You are viewing a plain text version of this content. The canonical link for it is here.
Posted to users@nifi.apache.org by "Greene (US), Geoffrey N" <ge...@boeing.com> on 2021/04/22 18:08:49 UTC

Some retry flowfile questions

We have a rest endpoint that is "unreliable". It works sometimes.
When it doesn't work, the solution seems to be to sleep for awhile, then try again

So I put in a retry processor:

http processor    <-  Retry
   |      \             ^
Success  Failure  -----|

So far, so good, that loop works.  But how do I handle the slow down?
Does the penalty / yield go on the retry? Or on the http?  Whats the difference?  How do I know if I should YIELD or impose a penalty? I'm not sure I understand the differences here

Thanks
Geoff





RE: Some retry flowfile questions

Posted by Tomislav Novosel <to...@clearpeaks.com>.
Hi Harald, Mark,

I asked about RetryFlowfile the other day and its potential danger, but no answer yet.
My question was not referred to penalty and yield really, but just to make consideration about it.

@Harald, if on this Retry in your schema you are using RetryFlowfile processor, there can be sooner or later
potential of deadlock if you are having a lot of files going through this point in your flow.

Imagine there is big number of flowfiles and that “unreliable” endpoint you mentioned is sleeping
for a while, all the flowfiles are going to failure relationship and after sometime(depends how you configured
number of retries in RetryFlowfile processor) files are going to retry relationship to retry endpoint again.

If both of that relationships are full to the backpressure threshold, there will deadlock
and even if that endpoint wakes up, NiFi will not try it.

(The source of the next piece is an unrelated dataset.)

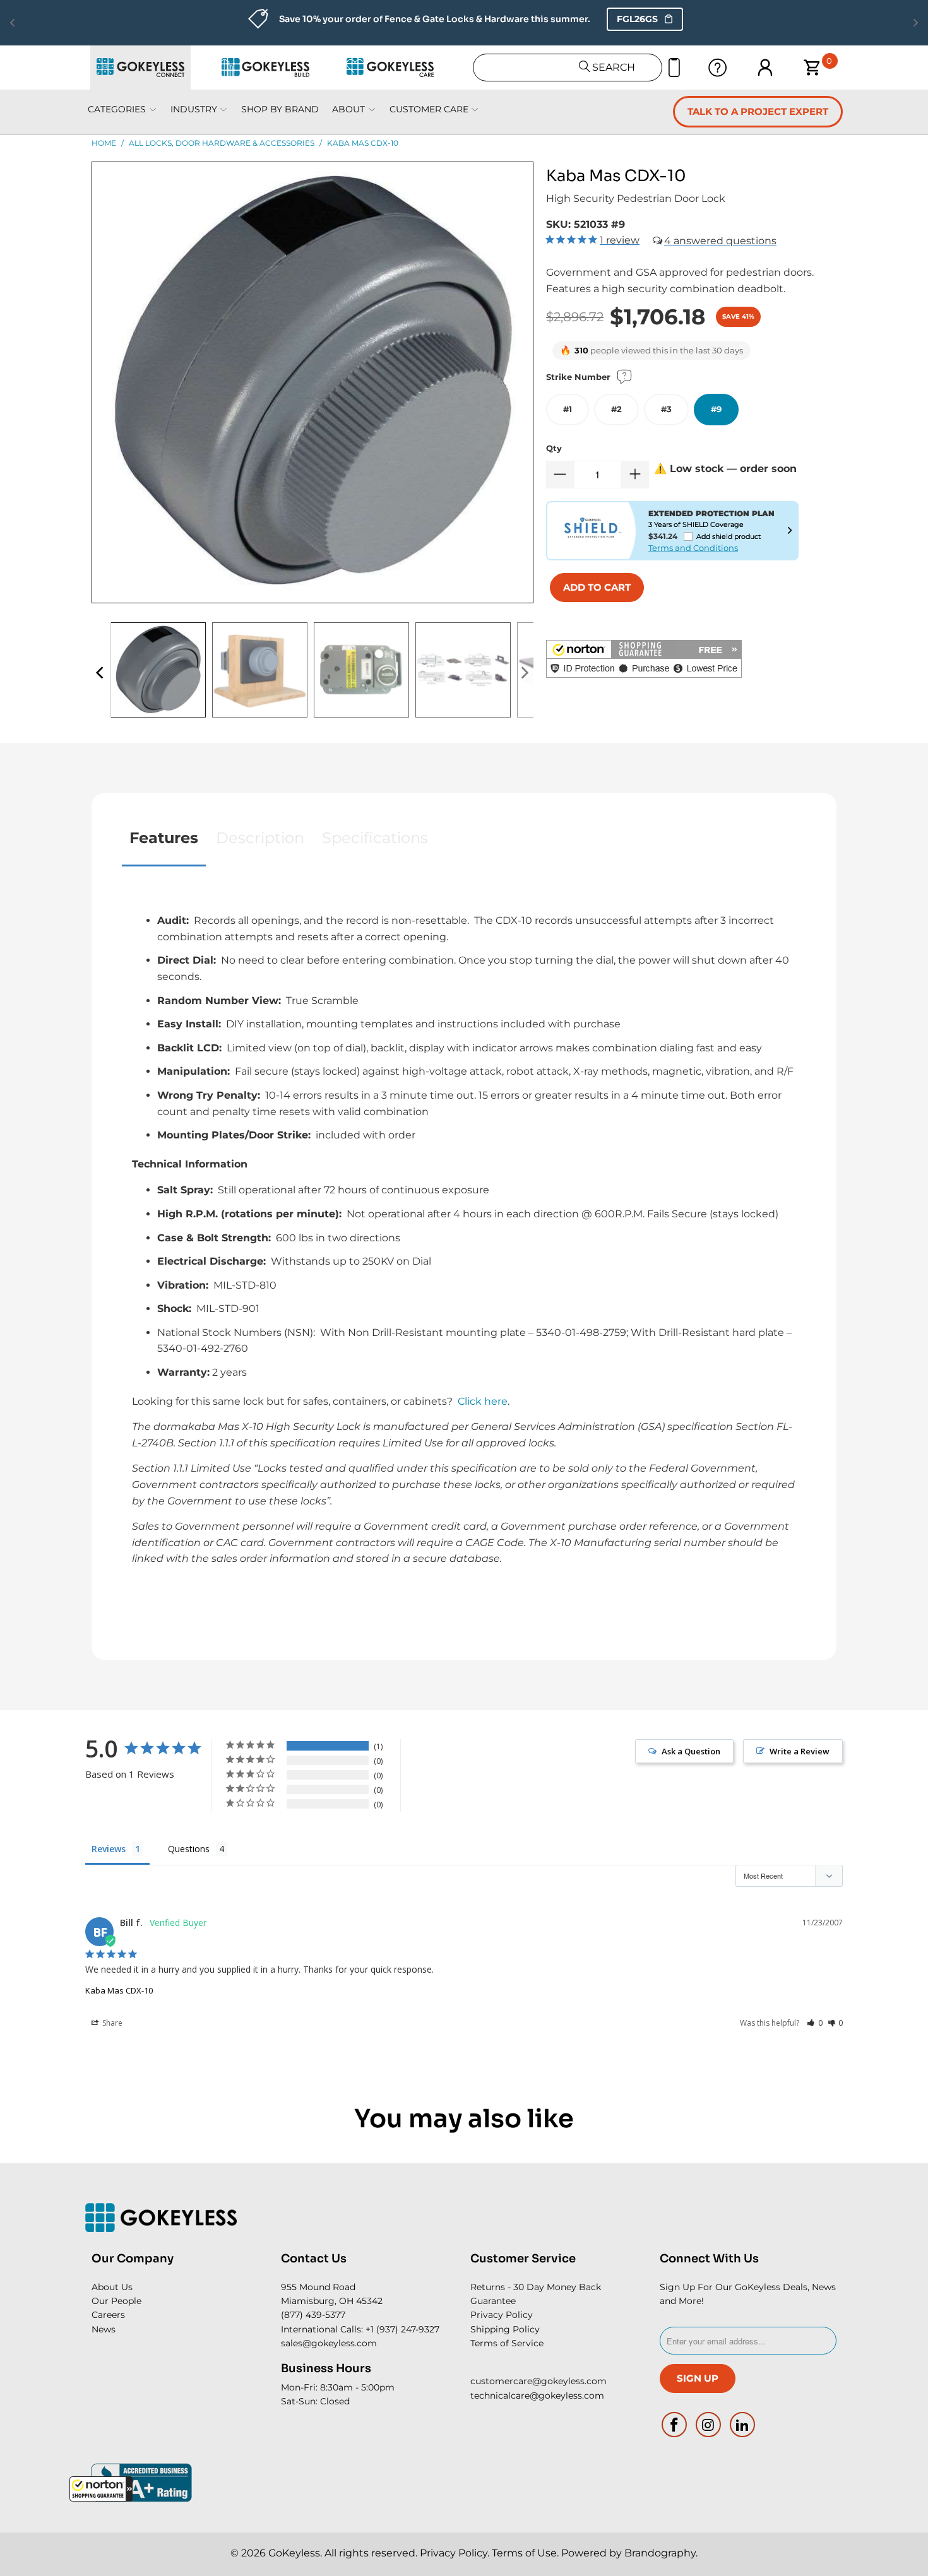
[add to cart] (597, 587)
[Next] (524, 673)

Related to your “slow down” question, in RetryFlowFile there is an option to penalize flowfiles before sending
to retry relationship.

Thanks,
Regards,
Tom

From: Dobbernack, Harald (Key-Work) <ha...@key-work.de>
Sent: 23 April 2021 09:50
To: users@nifi.apache.org
Subject: AW: Some retry flowfile questions

Mark, thank you so much for this great explanation!
Harald

Von: Mark Payne <ma...@hotmail.com>>
Gesendet: Donnerstag, 22. April 2021 22:32
An: users@nifi.apache.org<ma...@nifi.apache.org>
Betreff: Re: Some retry flowfile questions

Geoff,

The difference between penalization and yielding is whether the failure is data-dependent or not.

So, an easy way to think about this is to consider a scenario where you have a simple flow: GetFTP -> PutFTP.
Something else is picking up data from the FTP server that you’re putting to.

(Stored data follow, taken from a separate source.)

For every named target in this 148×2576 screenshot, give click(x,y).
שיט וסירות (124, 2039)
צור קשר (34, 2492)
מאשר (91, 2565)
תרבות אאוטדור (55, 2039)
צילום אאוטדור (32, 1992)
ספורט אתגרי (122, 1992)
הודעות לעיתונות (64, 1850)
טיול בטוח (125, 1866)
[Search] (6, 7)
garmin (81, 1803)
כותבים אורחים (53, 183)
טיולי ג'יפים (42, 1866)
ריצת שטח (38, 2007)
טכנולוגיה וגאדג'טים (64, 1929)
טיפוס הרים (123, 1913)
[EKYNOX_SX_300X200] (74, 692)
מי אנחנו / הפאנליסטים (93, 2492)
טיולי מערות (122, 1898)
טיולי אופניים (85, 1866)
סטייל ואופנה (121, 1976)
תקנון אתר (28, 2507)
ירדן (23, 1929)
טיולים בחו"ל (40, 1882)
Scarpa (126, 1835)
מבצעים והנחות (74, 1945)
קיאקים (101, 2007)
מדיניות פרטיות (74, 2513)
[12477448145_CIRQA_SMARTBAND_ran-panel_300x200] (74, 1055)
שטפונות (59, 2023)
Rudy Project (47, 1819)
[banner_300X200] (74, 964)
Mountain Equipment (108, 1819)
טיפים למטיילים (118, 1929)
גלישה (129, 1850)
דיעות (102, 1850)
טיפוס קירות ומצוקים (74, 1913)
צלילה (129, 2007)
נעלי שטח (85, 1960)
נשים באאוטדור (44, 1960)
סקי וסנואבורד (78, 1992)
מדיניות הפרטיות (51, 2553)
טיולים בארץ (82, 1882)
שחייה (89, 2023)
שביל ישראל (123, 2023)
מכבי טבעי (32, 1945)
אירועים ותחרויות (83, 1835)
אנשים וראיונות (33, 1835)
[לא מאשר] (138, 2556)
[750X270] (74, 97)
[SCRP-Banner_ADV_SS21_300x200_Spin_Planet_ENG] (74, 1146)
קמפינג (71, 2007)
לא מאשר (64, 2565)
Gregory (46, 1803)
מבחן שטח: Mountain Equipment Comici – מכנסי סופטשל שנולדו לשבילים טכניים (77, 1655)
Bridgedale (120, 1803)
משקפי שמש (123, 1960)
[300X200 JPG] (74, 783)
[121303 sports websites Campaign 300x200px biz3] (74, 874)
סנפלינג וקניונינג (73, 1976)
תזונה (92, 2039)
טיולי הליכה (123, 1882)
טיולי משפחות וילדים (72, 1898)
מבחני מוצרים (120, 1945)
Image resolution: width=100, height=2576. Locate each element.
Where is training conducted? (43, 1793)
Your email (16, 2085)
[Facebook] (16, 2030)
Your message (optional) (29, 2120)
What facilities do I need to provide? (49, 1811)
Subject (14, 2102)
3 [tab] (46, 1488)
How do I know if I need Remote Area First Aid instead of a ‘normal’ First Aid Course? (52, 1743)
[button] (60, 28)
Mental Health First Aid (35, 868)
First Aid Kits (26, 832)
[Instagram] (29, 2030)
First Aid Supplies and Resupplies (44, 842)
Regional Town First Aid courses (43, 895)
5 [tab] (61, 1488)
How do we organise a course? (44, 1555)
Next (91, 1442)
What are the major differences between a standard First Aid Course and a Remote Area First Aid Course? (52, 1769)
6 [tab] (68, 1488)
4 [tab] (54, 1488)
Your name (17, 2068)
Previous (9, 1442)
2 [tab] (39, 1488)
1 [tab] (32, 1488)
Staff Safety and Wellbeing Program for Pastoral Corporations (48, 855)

You know that sometimes the data will already exist with the same name, but you don’t want to overwrite it because it’s likely to actually be different data with a conflicting filename.
So you want to wait a while and try to push that file again. In the meantime, you want to continue pushing other files to the FTP server.
In this case, the processor would penalize that FlowFile so that it can continue working on other data.

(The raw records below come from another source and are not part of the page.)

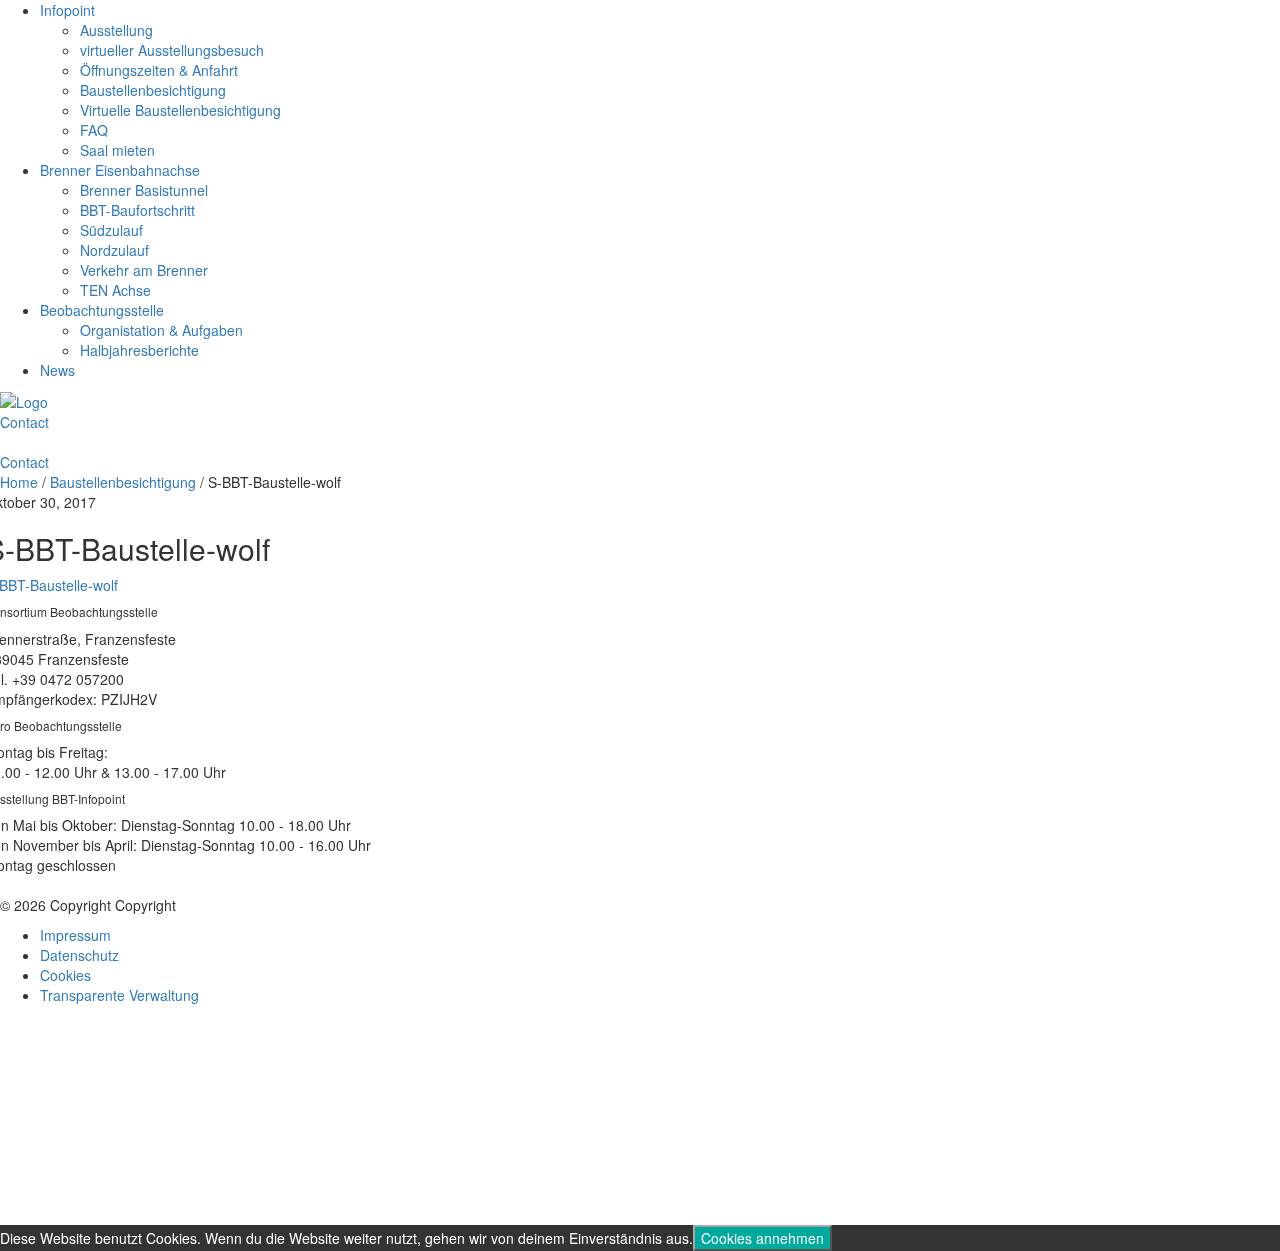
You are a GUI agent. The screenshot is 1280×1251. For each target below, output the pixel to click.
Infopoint (67, 10)
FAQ (94, 130)
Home (19, 482)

On the other hand, if PutFTP were to get a connection failure, it’s not even able to connect to that FTP server, then it doesn’t make sense to penalize that FlowFile and move onto the next one and try to push it. It can’t connect, so it can’t make progress regardless of what data it has.
In this case, the processor should yield.

Note, however, that it is up to the processor developer to tell the processor to yield or to penalize the FlowFile. It’s not up to the creator of the data flow.

Does that help?

Thanks
-Mark

On Apr 22, 2021, at 2:08 PM, Greene (US), Geoffrey N <ge...@boeing.com>> wrote:

We have a rest endpoint that is “unreliable”. It works sometimes.
When it doesn’t work, the solution seems to be to sleep for awhile, then try again

So I put in a retry processor:

http processor    <-  Retry
   |      \             ^
Success  Failure  -----|

So far, so good, that loop works.  But how do I handle the slow down?
Does the penalty / yield go on the retry? Or on the http?  Whats the difference?  How do I know if I should YIELD or impose a penalty? I’m not sure I understand the differences here

Thanks
Geoff



Harald Dobbernack

Key-Work Consulting GmbH | Kriegsstr. 100 | 76133 | Karlsruhe | Germany | www.key-work.de<https://www.key-work.de> | Datenschutz<https://www.key-work.de/de/footer/datenschutz.html>
Fon: +49-721-78203-264 | E-Mail: harald.dobbernack@key-work.de<ma...@key-work.de>

Key-Work Consulting GmbH, Karlsruhe, HRB 108695, HRG Mannheim
Geschäftsführer: Andreas Stappert, Tobin Wotring

AW: Some retry flowfile questions

Posted by "Dobbernack, Harald (Key-Work)" <ha...@key-work.de>.
Mark, thank you so much for this great explanation!
Harald

Von: Mark Payne <ma...@hotmail.com>
Gesendet: Donnerstag, 22. April 2021 22:32
An: users@nifi.apache.org
Betreff: Re: Some retry flowfile questions

Geoff,

The difference between penalization and yielding is whether the failure is data-dependent or not.

So, an easy way to think about this is to consider a scenario where you have a simple flow: GetFTP -> PutFTP.
Something else is picking up data from the FTP server that you’re putting to.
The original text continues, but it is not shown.